→ Excerpt
The Guardian view on the Lionesses: blazing a trail for women’s football | Editorial

A thrilling tournament and a fine group of England players will leave a vibrant legacy for a generation of girls

When England played Sweden in the first ever women’s Euros final in 1984, fewer than 1,000 spectators were present at Luton Town’s Kenilworth Road ground and the event was more or less ignored by the British media. Banned by the Football Association until 1970, women’s football occupied a dismal, neglected space at the very margins of the nation’s sporting existence.

Has any other sport come so far so quickly? On Sunday, 90,000 supporters will pack Wembley to watch the Lionesses play Germany. As with all the preceding games, the Euro 2022 final will be shown live on the BBC and the contest will be viewed around the world. Judging by the 9.3 million who tuned in to England’s semi-final against Sweden, it may well be the most-watched TV broadcast of the year.

→ Supplied data
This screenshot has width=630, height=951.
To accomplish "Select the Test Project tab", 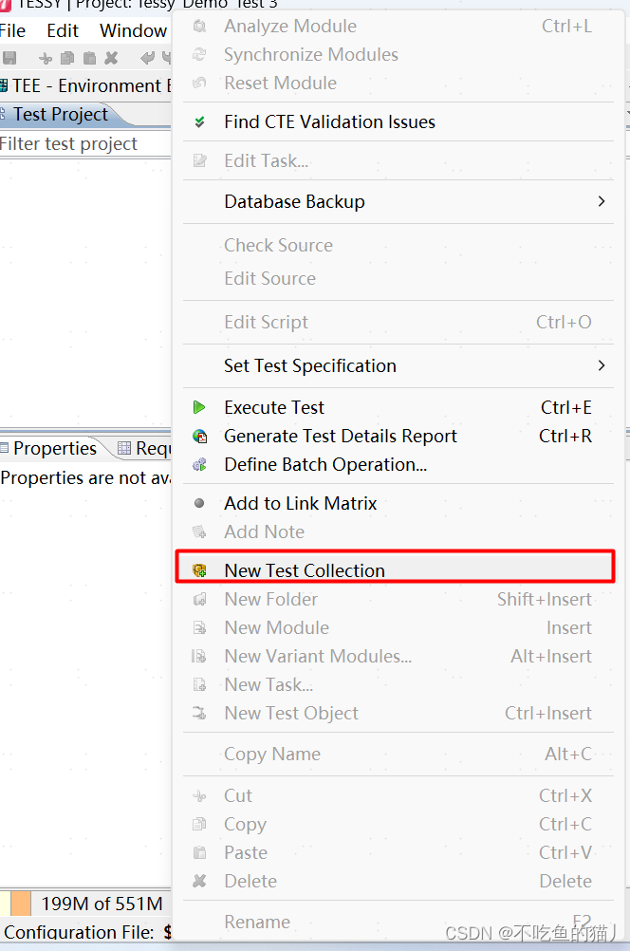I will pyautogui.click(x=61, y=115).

...

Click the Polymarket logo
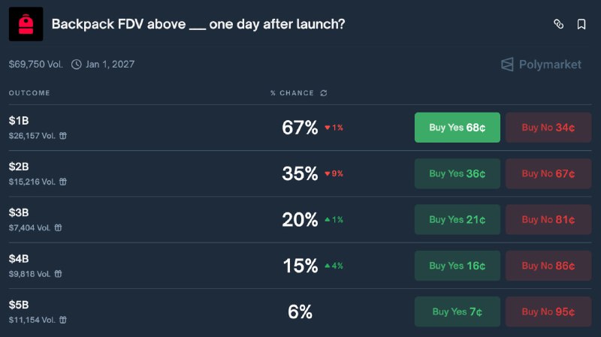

...

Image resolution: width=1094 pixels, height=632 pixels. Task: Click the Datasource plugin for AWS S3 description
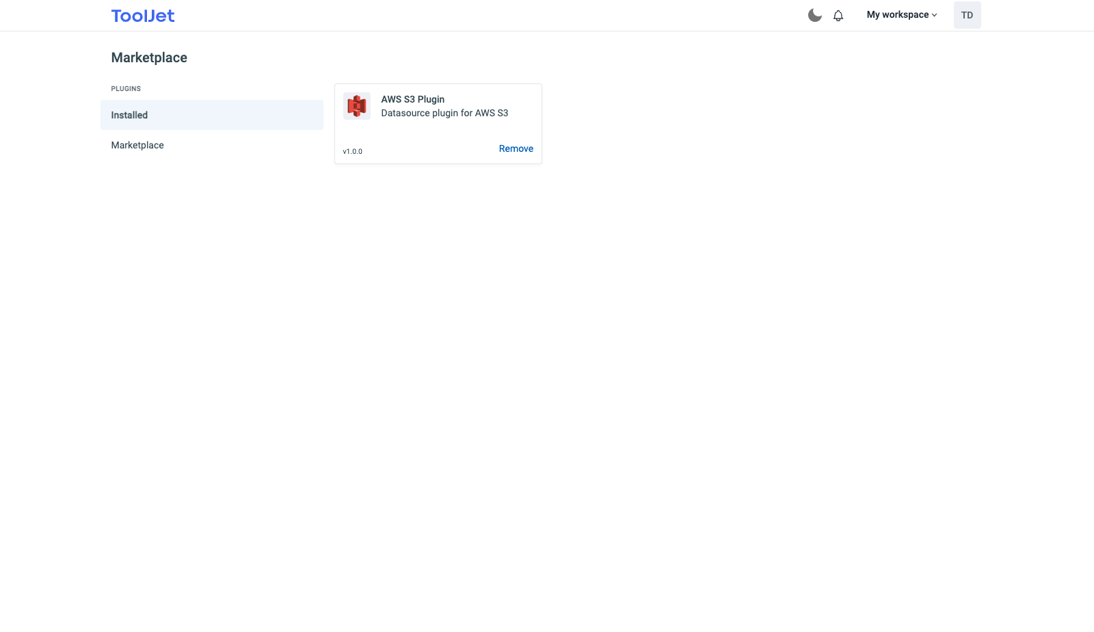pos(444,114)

→ Work to complete
- A) According to the editorial on the Lionesses, how many spectators attended the first women's Euros final in 1984?
- B) State whether each statement agrees with the editorial on the Lionesses, and quote the words that settle it: (i) The Football Association banned women's football until 1970. (ii) The Euro 2022 final will be played at Kenilworth Road. (iii) 9.3 million people tuned in to England's semi-final against Sweden.
- C) Extend the editorial on the Lionesses past its final sentence.
The lines are separate material and are not part of the editorial on the Lionesses.

→ Responses to the exercise
- A) Fewer than 1,000.

- B)
(i) Yes: "Banned by the Football Association until 1970"
(ii) No: "On Sunday, 90,000 supporters will pack Wembley to watch the Lionesses play Germany."
(iii) Yes: "the 9.3 million who tuned in to England’s semi-final against Sweden"

- C)
Relishing affordable ticket prices, crowds have flocked to the matches in record numbers. Stadiums have been filled with a new and more diverse type of football audience, significantly younger and far more female. The elan and technical prowess of players such as Alessia Russo – whose goalscoring backheel encapsulated the fearlessness of this England team – has captivated a generation of girls, giving them national heroines to adore and dream of emulating. This has been a summer in which women’s football has written itself indelibly into the national story, achieving a distinct identity and enormous popularity on its own terms.

The challenge now, whatever happens on Sunday, will be to translate a breakthrough moment into progress in the club game and at the grassroots. Last year’s landmark TV deal with the BBC and Sky Sports significantly raised the profile of the Women’s Super League, but crowds remain modest and have not returned to pre-Covid levels. Better promotion would help, and WSL teams should be enabled to play regularly rather than only occasionally at their respective men’s grounds. A growing sport needs the kind of affirmation and status that comes through being showcased at venues such as Old Trafford or the Emirates stadium.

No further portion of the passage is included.